Il mercato non si aspettava la decisione saudita di tagliare unilateralmente la produzione di 1 milione di barili al giorno, secondo il presidente della società di analisi Rapidan Energy, Bob McNally.
“Ha dimostrato ancora una volta che l’Arabia Saudita è disposta ad agire unilateralmente per stabilizzare i prezzi del petrolio”, ha osservato McNally, citando l’esempio del gennaio 2021, quando il titano petrolifero ha tagliato unilateralmente la produzione di 1 milione di barili al giorno. “Vediamo materializzarsi grandi deficit globali nella seconda metà del 2023 e prezzi del greggio che superano i 100 dollari l’anno prossimo”, ha aggiunto.
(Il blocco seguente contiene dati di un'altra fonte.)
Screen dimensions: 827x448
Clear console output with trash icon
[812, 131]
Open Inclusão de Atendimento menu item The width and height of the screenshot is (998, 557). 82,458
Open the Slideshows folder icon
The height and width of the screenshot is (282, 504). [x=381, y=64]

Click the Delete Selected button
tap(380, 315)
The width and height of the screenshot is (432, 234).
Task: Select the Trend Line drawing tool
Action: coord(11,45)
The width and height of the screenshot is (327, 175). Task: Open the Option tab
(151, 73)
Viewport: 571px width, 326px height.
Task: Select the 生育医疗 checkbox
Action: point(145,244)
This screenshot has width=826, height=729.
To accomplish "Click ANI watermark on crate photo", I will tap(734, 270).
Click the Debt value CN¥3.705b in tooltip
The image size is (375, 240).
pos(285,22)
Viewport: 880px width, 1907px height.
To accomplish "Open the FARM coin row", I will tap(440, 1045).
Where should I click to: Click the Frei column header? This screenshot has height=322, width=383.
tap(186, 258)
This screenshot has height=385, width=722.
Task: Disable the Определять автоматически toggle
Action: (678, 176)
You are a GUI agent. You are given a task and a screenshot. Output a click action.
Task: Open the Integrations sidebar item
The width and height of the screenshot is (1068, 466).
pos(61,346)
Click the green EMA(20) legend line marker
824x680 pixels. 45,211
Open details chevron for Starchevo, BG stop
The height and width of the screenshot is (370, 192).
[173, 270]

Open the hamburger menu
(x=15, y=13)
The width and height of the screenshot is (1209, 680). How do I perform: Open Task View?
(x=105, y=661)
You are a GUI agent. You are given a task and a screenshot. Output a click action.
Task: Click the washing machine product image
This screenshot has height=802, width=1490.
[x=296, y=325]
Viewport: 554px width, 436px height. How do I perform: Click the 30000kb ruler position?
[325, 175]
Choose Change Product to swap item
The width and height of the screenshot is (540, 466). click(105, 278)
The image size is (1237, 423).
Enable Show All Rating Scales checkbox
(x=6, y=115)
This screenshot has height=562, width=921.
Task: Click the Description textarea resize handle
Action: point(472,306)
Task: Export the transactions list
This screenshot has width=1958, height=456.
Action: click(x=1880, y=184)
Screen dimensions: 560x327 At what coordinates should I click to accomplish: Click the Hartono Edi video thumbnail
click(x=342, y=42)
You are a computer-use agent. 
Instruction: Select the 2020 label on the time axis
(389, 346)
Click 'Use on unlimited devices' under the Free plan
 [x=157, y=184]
Allo stesso modo, Kang Wu, di S&P Global Commodity Insights, stima che il significativo aumento della domanda globale di petrolio nella stagione estiva dell’emisfero settentrionale porterà a un ritiro delle scorte di petrolio e “sosterrà l’aumento dei prezzi del petrolio” nei prossimi mesi.
Ed Morse, responsabile globale della ricerca sulle materie prime e amministratore delegato di Citi ha dichiarato che è il mercato petrolifero è ancora “estremamente debole”, in parte a causa della domanda deludente nelle tre maggiori regioni consumatrici: Cina, Unione Europea e Stati Uniti.
“Abbiamo un potenziale per l’offerta molto più grande di dove sta andando la crescita della domanda”, ha detto, citando il potenziale di una recessione all’orizzonte. “Non vi è alcuna garanzia che [i prezzi del petrolio] non scendano sotto i 70 dollari”.
Commonwealth Bank of Australia è del parere che l’Arabia Saudita estenderà i tagli alla produzione di luglio se i futures sul Brent rimarranno nella fascia da $70 a $75 al barile, o addirittura scenderanno al di sotto di tale fascia.